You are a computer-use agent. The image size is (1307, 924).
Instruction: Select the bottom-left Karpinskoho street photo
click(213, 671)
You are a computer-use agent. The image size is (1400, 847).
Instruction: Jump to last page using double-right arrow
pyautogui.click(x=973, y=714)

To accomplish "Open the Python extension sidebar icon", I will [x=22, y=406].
----
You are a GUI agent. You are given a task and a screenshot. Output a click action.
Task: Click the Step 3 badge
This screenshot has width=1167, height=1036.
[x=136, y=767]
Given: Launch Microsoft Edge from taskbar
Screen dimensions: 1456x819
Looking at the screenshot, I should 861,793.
----
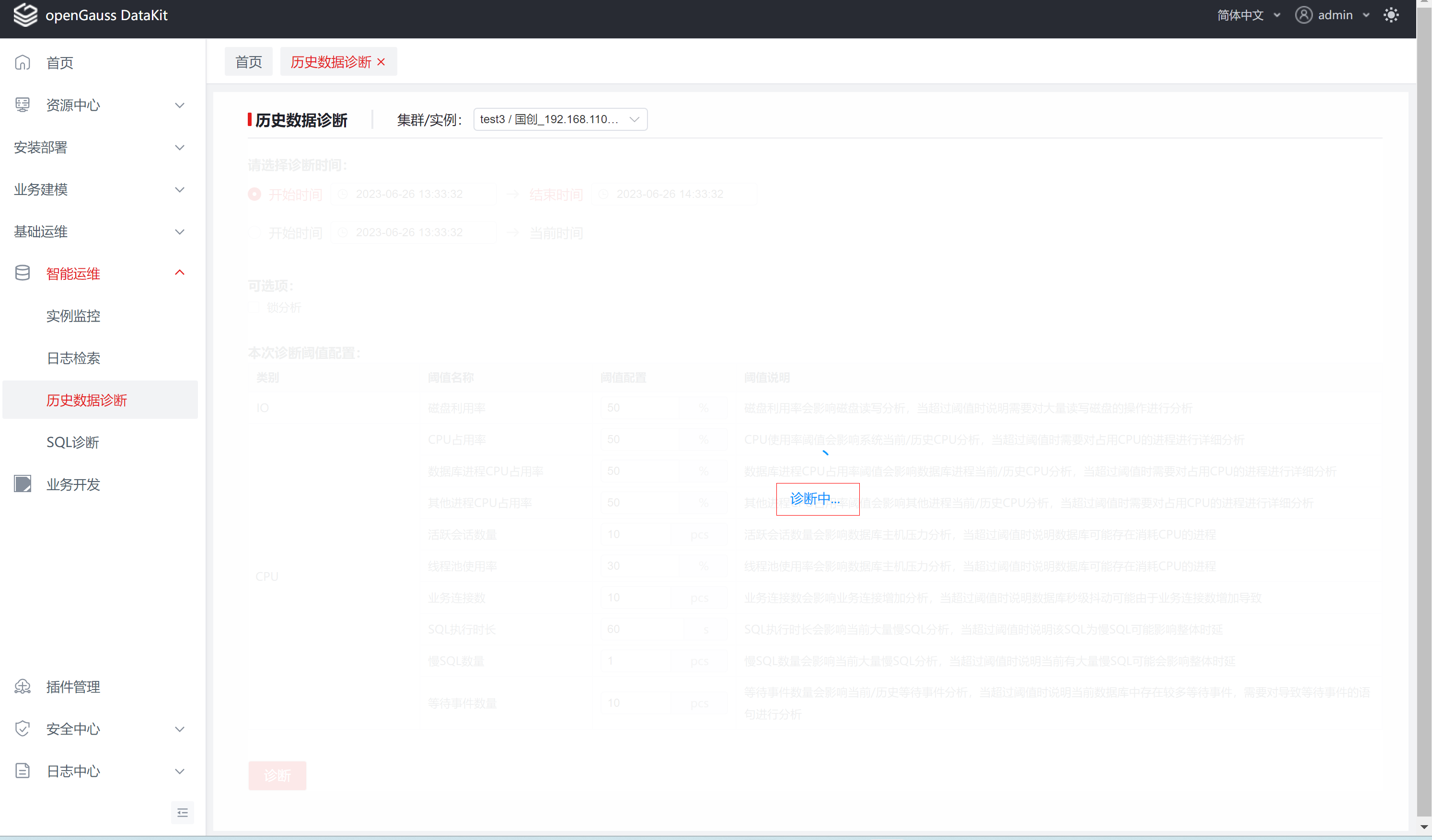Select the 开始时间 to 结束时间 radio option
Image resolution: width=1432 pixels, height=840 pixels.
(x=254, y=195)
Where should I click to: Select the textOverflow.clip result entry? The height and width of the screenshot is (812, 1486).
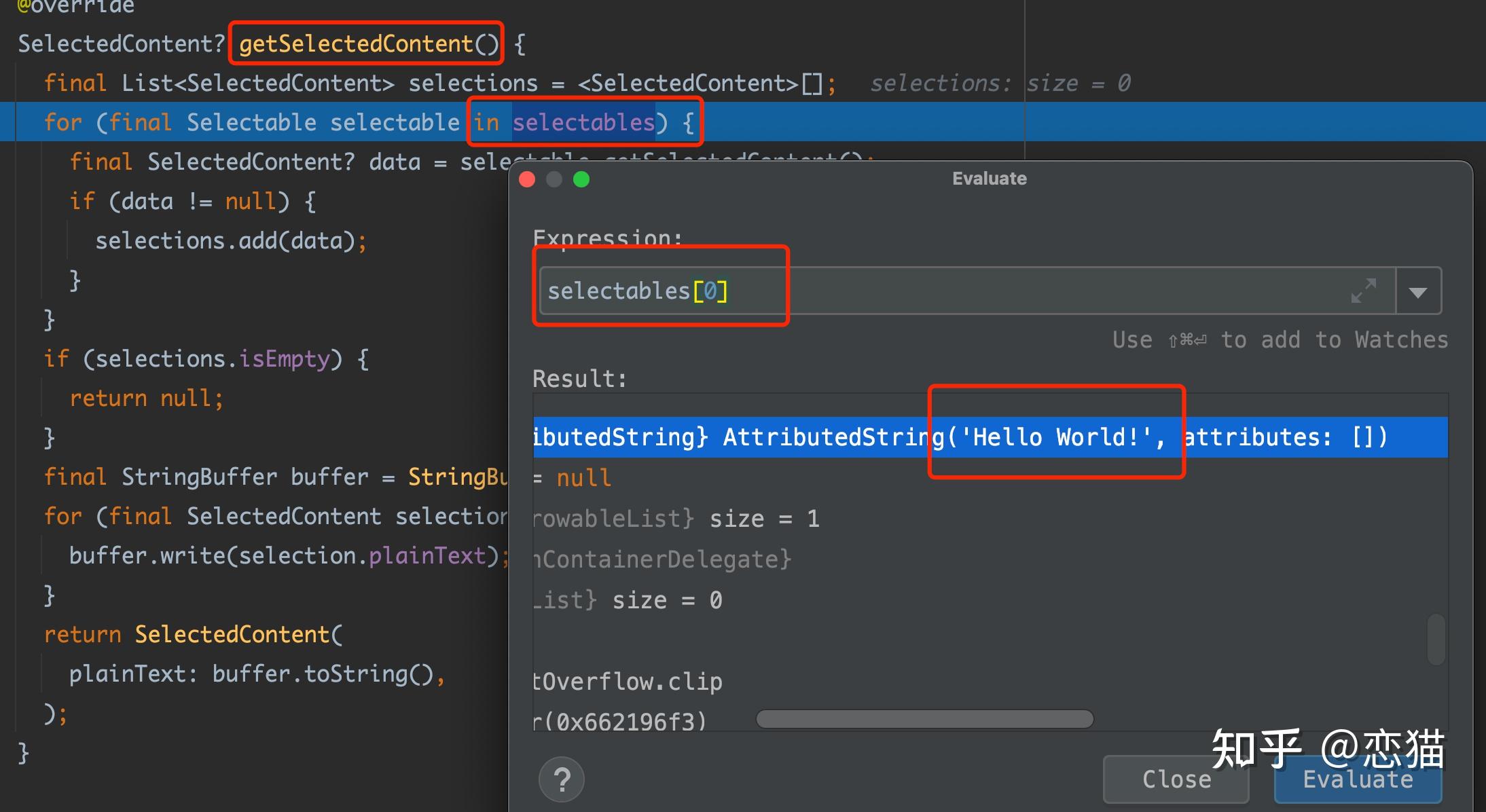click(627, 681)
----
### [Problem details]
Whenever a line above includes "agent", copy it in full.

### [Solution to this problem]
You are a computer-use agent. The image size is (1307, 924).
You are a computer-use agent. The image size is (1400, 847).
You are a GUI agent. You are given a task and a screenshot. Output a click action.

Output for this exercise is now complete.